▶ [What the task requires]: Copy out all of the data exactly as it appears.
(Data for analysis)
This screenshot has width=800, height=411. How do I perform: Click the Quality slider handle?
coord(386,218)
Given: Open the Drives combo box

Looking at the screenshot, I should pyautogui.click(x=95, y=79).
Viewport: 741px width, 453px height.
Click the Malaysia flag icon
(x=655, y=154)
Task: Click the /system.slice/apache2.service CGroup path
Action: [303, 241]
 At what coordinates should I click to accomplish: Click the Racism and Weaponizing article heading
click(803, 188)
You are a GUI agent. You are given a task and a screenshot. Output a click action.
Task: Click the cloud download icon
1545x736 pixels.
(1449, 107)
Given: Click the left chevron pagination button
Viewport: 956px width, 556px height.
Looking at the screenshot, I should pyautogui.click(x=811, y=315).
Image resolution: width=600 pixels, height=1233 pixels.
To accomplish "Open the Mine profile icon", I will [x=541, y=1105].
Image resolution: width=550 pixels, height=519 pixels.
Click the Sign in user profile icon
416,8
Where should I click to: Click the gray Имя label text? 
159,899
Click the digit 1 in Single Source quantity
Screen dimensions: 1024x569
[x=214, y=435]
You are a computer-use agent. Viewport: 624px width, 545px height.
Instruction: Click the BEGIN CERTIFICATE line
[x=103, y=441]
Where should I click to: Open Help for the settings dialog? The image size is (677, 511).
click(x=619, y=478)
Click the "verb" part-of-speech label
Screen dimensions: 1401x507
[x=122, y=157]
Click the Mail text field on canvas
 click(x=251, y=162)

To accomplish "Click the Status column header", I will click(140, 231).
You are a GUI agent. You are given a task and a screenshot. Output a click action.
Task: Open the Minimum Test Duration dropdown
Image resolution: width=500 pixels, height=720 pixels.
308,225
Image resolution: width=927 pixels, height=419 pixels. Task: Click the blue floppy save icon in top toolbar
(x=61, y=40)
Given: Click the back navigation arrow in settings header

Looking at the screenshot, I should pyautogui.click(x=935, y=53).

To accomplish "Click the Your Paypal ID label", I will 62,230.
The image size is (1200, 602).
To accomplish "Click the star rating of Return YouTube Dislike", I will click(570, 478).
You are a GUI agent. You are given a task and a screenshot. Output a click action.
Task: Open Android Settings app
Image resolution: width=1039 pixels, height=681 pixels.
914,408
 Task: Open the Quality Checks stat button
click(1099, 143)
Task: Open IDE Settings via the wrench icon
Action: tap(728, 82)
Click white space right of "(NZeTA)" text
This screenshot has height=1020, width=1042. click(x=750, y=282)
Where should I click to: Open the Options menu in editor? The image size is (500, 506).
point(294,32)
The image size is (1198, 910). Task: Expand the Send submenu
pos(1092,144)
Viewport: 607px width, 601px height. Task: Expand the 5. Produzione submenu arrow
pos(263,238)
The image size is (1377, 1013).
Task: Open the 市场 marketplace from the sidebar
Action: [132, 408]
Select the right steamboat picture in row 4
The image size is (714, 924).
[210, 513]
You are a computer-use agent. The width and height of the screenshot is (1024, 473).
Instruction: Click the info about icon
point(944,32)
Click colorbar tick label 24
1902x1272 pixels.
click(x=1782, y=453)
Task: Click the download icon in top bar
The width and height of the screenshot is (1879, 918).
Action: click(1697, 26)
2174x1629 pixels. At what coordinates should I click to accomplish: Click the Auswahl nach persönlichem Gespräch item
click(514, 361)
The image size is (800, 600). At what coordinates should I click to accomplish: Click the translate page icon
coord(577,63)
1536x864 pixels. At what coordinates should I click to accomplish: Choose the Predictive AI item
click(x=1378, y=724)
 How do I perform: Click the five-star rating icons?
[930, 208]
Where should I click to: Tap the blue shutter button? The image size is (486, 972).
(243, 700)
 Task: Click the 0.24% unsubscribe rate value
(End Data for analysis)
▶ [Exercise solution]:
This screenshot has width=800, height=411. How do I perform: Click the Quality slider handle?
coord(386,218)
Given: Open the Drives combo box

Looking at the screenshot, I should pyautogui.click(x=95, y=79).
Viewport: 741px width, 453px height.
Click the Malaysia flag icon
(x=655, y=154)
Task: Click the /system.slice/apache2.service CGroup path
Action: [303, 241]
 At what coordinates should I click to accomplish: Click the Racism and Weaponizing article heading
click(803, 188)
You are a GUI agent. You are given a task and a screenshot. Output a click action.
Task: Click the cloud download icon
1545x736 pixels.
(1449, 107)
Given: Click the left chevron pagination button
Viewport: 956px width, 556px height.
Looking at the screenshot, I should pyautogui.click(x=811, y=315).
Image resolution: width=600 pixels, height=1233 pixels.
To accomplish "Open the Mine profile icon", I will [x=541, y=1105].
Image resolution: width=550 pixels, height=519 pixels.
Click the Sign in user profile icon
416,8
Where should I click to: Click the gray Имя label text? 
159,899
Click the digit 1 in Single Source quantity
Screen dimensions: 1024x569
[x=214, y=435]
You are a computer-use agent. Viewport: 624px width, 545px height.
Instruction: Click the BEGIN CERTIFICATE line
[x=103, y=441]
Where should I click to: Open Help for the settings dialog? The image size is (677, 511).
click(x=619, y=478)
Click the "verb" part-of-speech label
Screen dimensions: 1401x507
[x=122, y=157]
Click the Mail text field on canvas
 click(x=251, y=162)

To accomplish "Click the Status column header", I will click(140, 231).
You are a GUI agent. You are given a task and a screenshot. Output a click action.
Task: Open the Minimum Test Duration dropdown
Image resolution: width=500 pixels, height=720 pixels.
308,225
Image resolution: width=927 pixels, height=419 pixels. Task: Click the blue floppy save icon in top toolbar
(x=61, y=40)
Given: Click the back navigation arrow in settings header

Looking at the screenshot, I should pyautogui.click(x=935, y=53).

To accomplish "Click the Your Paypal ID label", I will 62,230.
The image size is (1200, 602).
To accomplish "Click the star rating of Return YouTube Dislike", I will click(570, 478).
You are a GUI agent. You are given a task and a screenshot. Output a click action.
Task: Open Android Settings app
Image resolution: width=1039 pixels, height=681 pixels.
914,408
 Task: Open the Quality Checks stat button
click(1099, 143)
Task: Open IDE Settings via the wrench icon
Action: tap(728, 82)
Click white space right of "(NZeTA)" text
This screenshot has height=1020, width=1042. click(x=750, y=282)
Where should I click to: Open the Options menu in editor? The image size is (500, 506).
point(294,32)
The image size is (1198, 910). Task: Expand the Send submenu
pos(1092,144)
Viewport: 607px width, 601px height. Task: Expand the 5. Produzione submenu arrow
pos(263,238)
The image size is (1377, 1013).
Task: Open the 市场 marketplace from the sidebar
Action: [132, 408]
Select the right steamboat picture in row 4
The image size is (714, 924).
[210, 513]
You are a computer-use agent. The width and height of the screenshot is (1024, 473).
Instruction: Click the info about icon
point(944,32)
Click colorbar tick label 24
1902x1272 pixels.
click(x=1782, y=453)
Task: Click the download icon in top bar
The width and height of the screenshot is (1879, 918).
Action: click(1697, 26)
2174x1629 pixels. At what coordinates should I click to accomplish: Click the Auswahl nach persönlichem Gespräch item
click(514, 361)
The image size is (800, 600). At what coordinates should I click to accomplish: Click the translate page icon
coord(577,63)
1536x864 pixels. At what coordinates should I click to accomplish: Choose the Predictive AI item
click(x=1378, y=724)
 How do I perform: Click the five-star rating icons?
[930, 208]
Where should I click to: Tap the blue shutter button? The image size is (486, 972).
(243, 700)
 Task: Click the 0.24% unsubscribe rate value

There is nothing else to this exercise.